Concerns about the expiration of TPA are understandable. While the Trump administration hopes to negotiate revised trade pacts quickly, it is unlikely that NAFTA implementing legislation could be proffered before TPA expires on July 1, 2018. TPA requires that the administration notify Congress at least 90 days before signing a prospective trade pact (and 180 days if they plan to make changes to unfair trade provisions such as NAFTA Chapter 19), so a deal would have to be reached very quickly after the start of NAFTA talks in mid-August of this year for those notification deadlines to be met before the July 2018 TPA expiry.
The good news is that Congress preauthorized a three-year extension of TPA, provided certain procedures are followed and neither House of Congress vetoes the extension by adopting a disapproval resolution. What needs to be done to extend TPA and when?
First, the president is required to provide a written request to Congress by April 1, 2018 along with a report that describes progress in ongoing trade negotiations and explains why TPA is needed to finish the talks. Second, and at the same time, the president needs to notify the Advisory Committee on Trade Policy and Negotiations (ACTPN), the government’s top-level private sector trade advisory panel, and the United States International Trade Commission (USITC) of the request to extend TPA, so that both can prepare reports to Congress by June 1, 2018. The ACTPN—which comprises leaders from business, labor, think tanks, and other nongovernmental organizations—must provide an assessment on whether the progress in the trade negotiations merits TPA extension. The USITC is required to analyze the economic impact on the United States of any trade deal implemented since the enactment of the 2015 TPA legislation.
With all this information in hand, any member of either House of Congress can introduce by June 30, 2018 a simple disapproval resolution that would be referred to the House Ways and Means and Rules Committees and the Senate Finance Committee. If either the House or the Senate disapproves, TPA provisions will expire on July 1, 2018. Vote on a disapproval resolution must be held before July 1, 2018; otherwise, the president’s request to extend TPA for three years is approved.

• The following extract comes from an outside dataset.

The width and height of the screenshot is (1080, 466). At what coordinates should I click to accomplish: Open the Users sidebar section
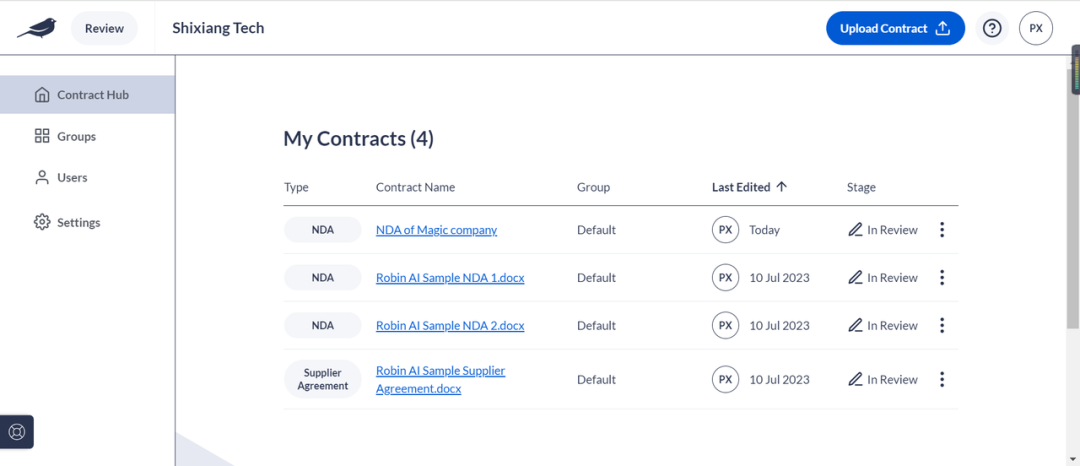(x=61, y=178)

What will happen? Simply put, TPA will be extended next year because Congress set relatively easy requirements to do it so they wouldn’t have to revisit this decade the fractious debate and vote on trade negotiating authority that took place in 2015. While any member of Congress can file a disapproval resolution, the odds are stacked against it; the House and Senate committees to which the resolution would be referred are highly unlikely to support it with the current Republican majorities. So TPA will continue to guide US trade policy at least until July 2021.